Stored data
▬▬▬

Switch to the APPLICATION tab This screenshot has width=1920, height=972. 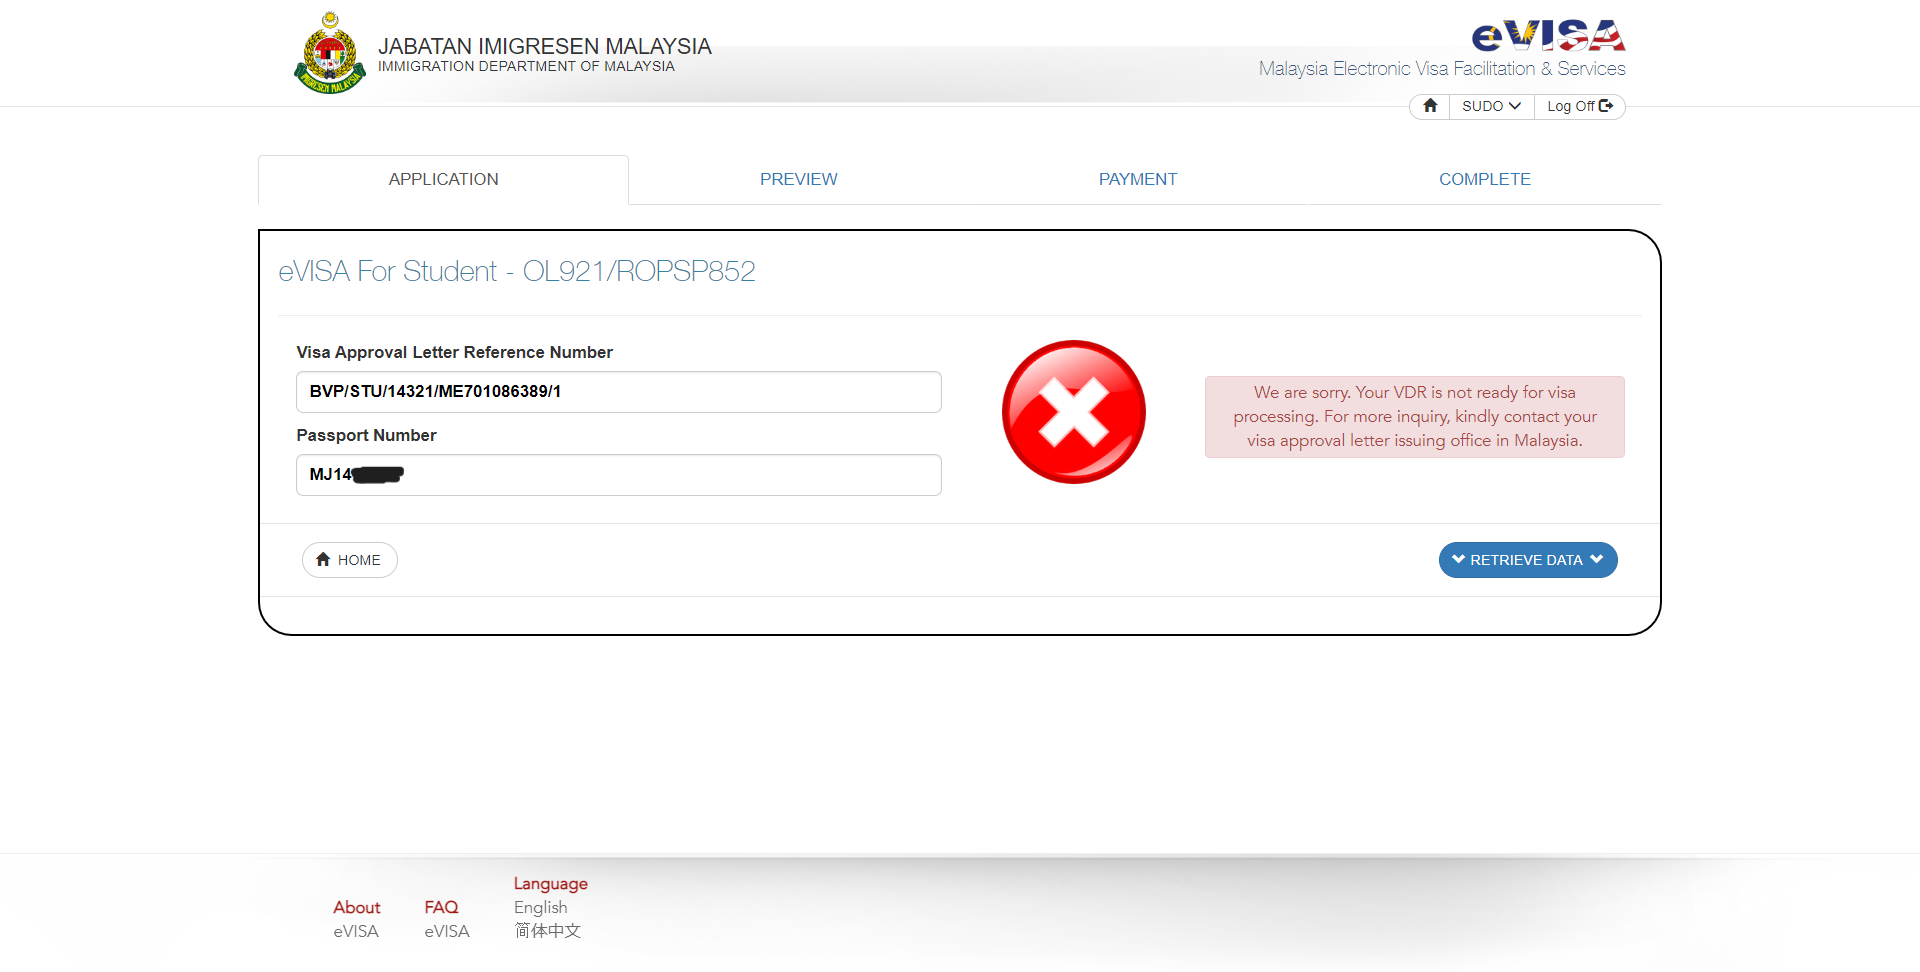pos(443,180)
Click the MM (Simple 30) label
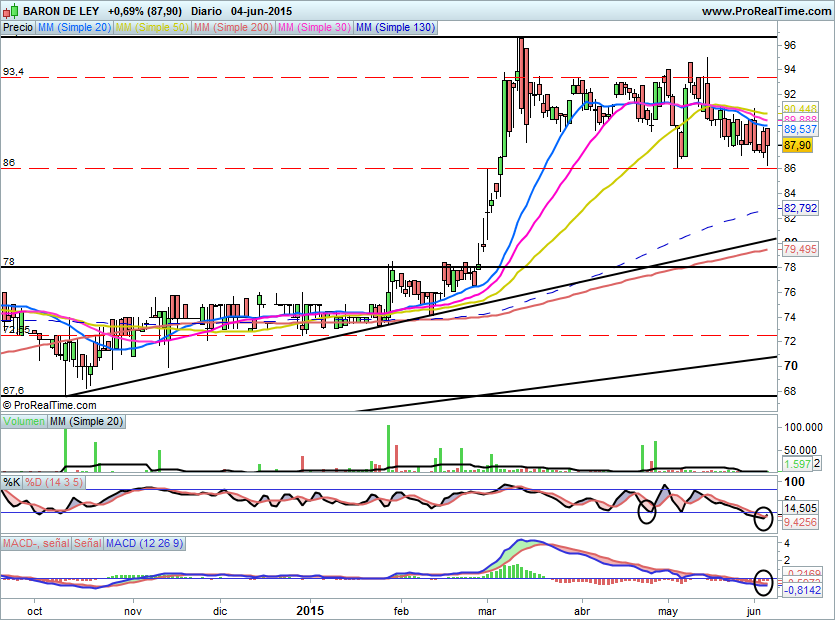Screen dimensions: 835x620 point(312,28)
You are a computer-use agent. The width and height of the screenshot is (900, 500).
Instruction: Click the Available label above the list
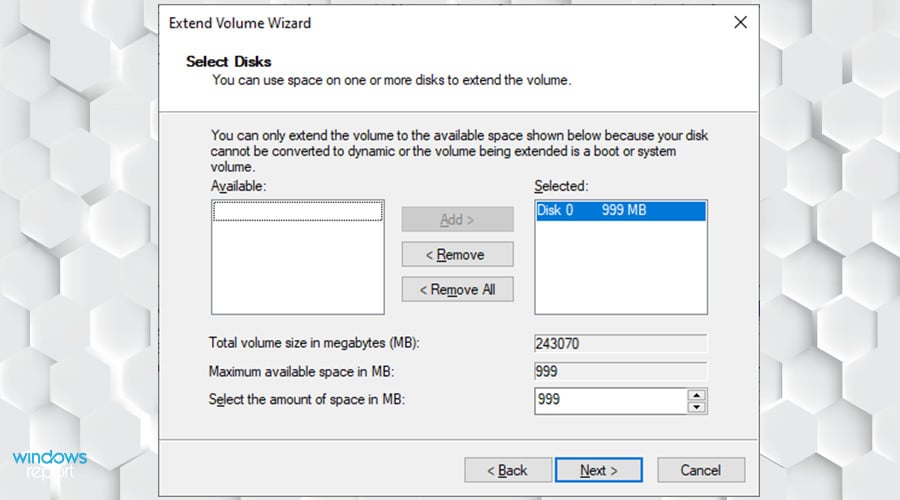point(240,186)
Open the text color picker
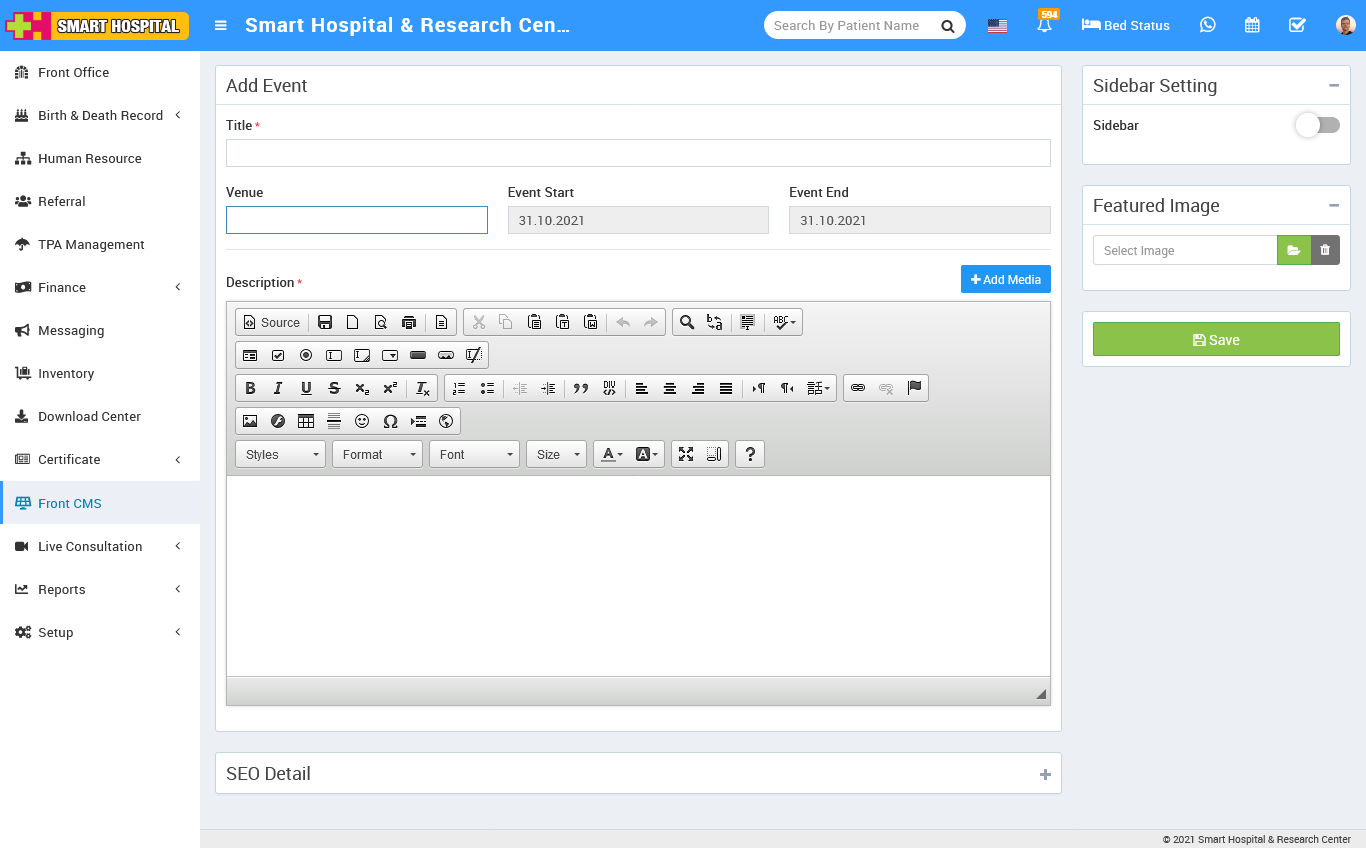The width and height of the screenshot is (1366, 848). coord(611,454)
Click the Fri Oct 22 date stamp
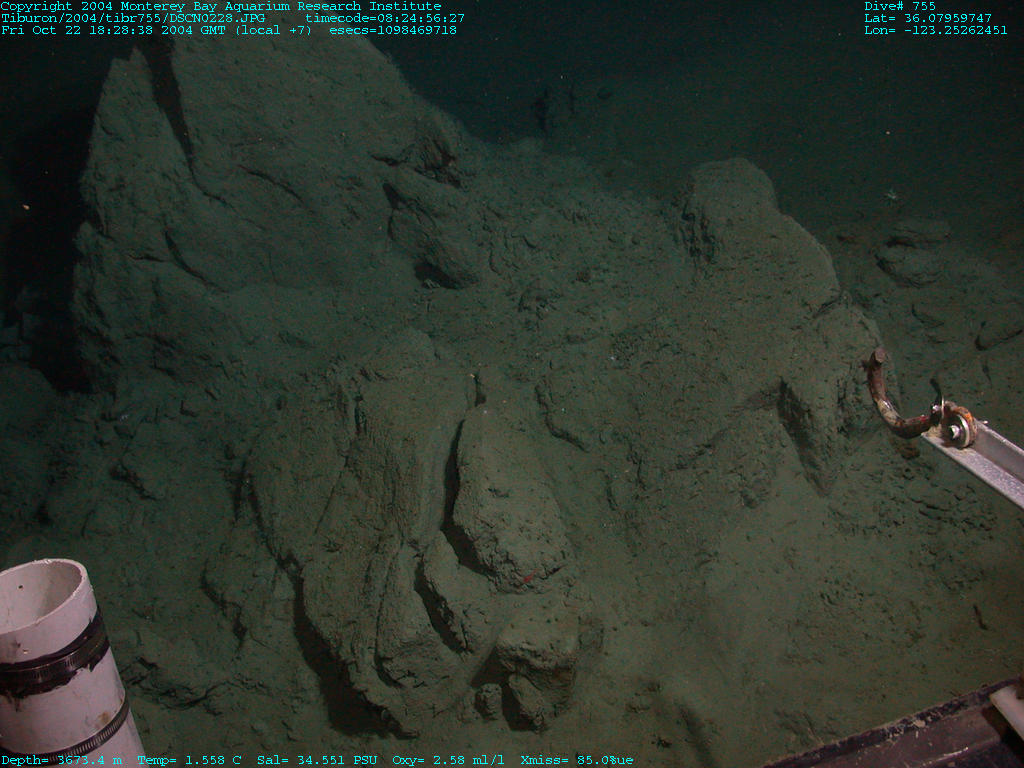This screenshot has height=768, width=1024. click(156, 30)
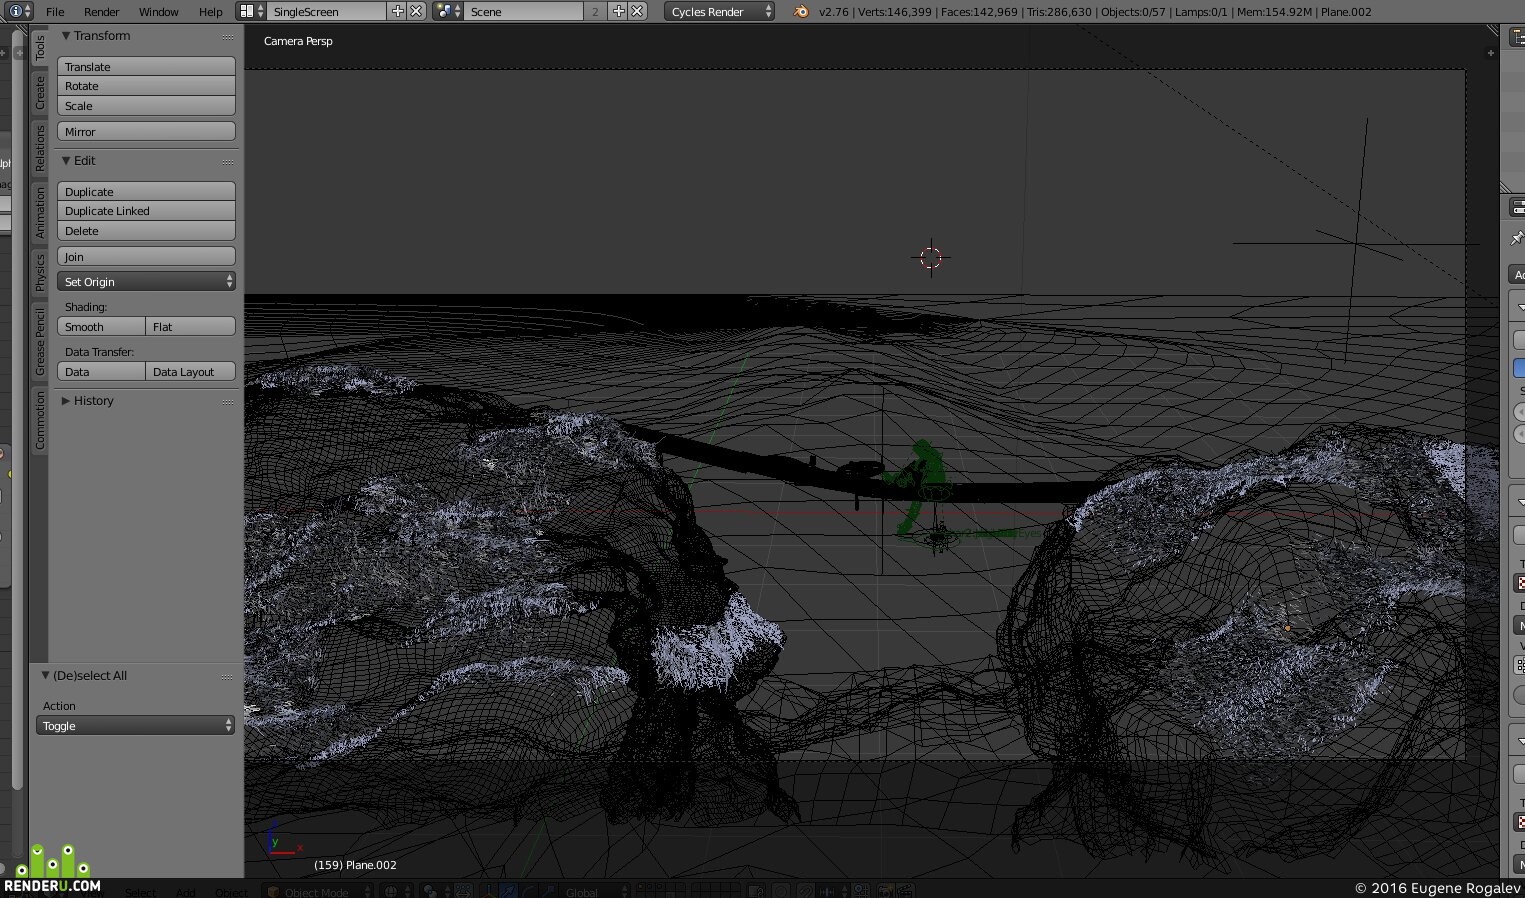Click the Mirror button
This screenshot has width=1525, height=898.
(146, 132)
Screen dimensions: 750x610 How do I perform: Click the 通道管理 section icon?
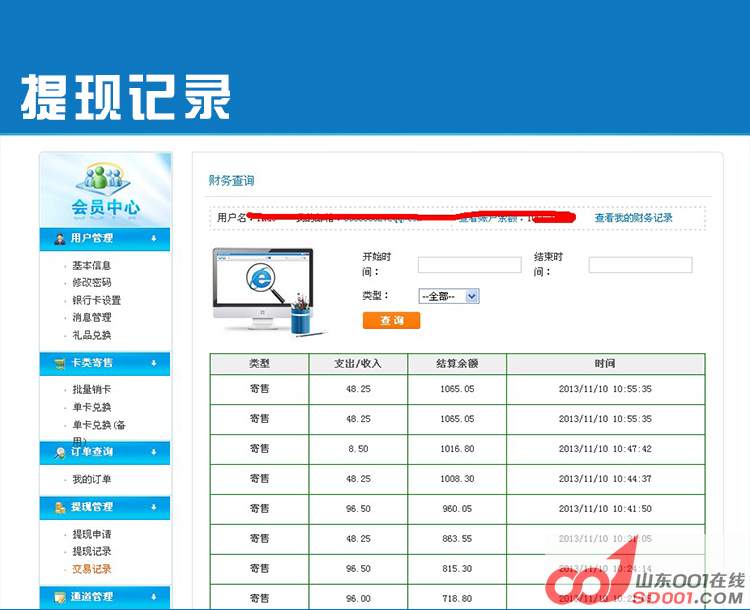click(60, 597)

▬▬▬

Because the copy must hold no pictures, return only the lines that run from the line containing "Click the Fri Oct 22 date stamp" to the end of the data above, each exactly as it stands.

*RESPONSE*:
Click the Fri Oct 22 date stamp
This screenshot has height=768, width=1024. click(156, 30)
Click the Mirror button
This screenshot has width=1525, height=898.
(146, 132)
Screen dimensions: 750x610 How do I perform: Click the 通道管理 section icon?
click(60, 597)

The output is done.